PAGE TEXT
October 13 / At Sea
Thousands of miles from home. Hundreds of miles from land.
We are dust amidst an endless ocean. A black sea that holds secrets from day one. The beginning.
Floating on waters that drown history safely within its belly where no man is meant to explore, while waves roll answers to planetary mystery.
Bodies above water.
Thousands of bodies in a floating hotel – stories, legends, purpose, contained as one. Within one being. It is the metaphor of our fabric, woven from a single thread.
We are all one.
One shared existence.
Together we sail, a single vessel quietly slicing the night like scissors through black paper. Where sky and ocean are seamless. Only the twinkle of ship lights parallel the speckled stars above.
Our glow, the resonance of music and dialect, fill a yardsticks distance of negative space. Until we port back in Rome and thousands of bodies are no longer of one purpose, but split into fragments that carry on their solitary journey.
Billions of stars in the sky make one brilliant pattern to the human eye.
Made from one, divided to conquer many, only to return to our common cloth whole again.

DATA SECTION
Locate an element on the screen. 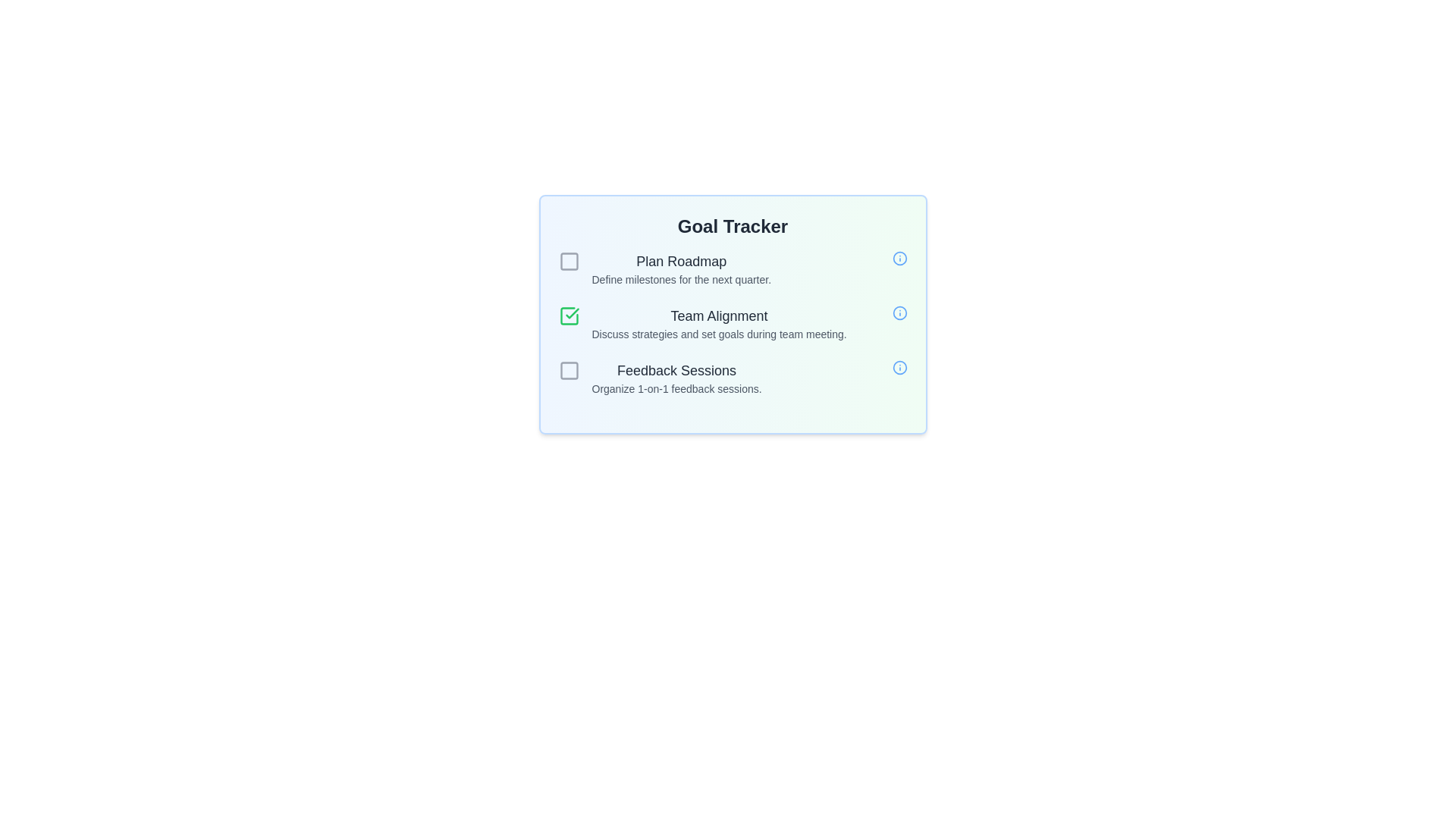 This screenshot has width=1456, height=819. the checkbox element, which is a green-filled square outline with a checkmark, located in front of the 'Team Alignment' text in the second row under the 'Goal Tracker' heading is located at coordinates (568, 315).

WHAT YOU HAVE TO DO
How would you render this sentence from the October 13 at-sea entry in Spanish: "Billions of stars in the sky make one brilliant pattern to the human eye."?

RESULT OF THE TASK
Miles de millones de estrellas en el cielo forman un único y brillante patrón para el ojo humano.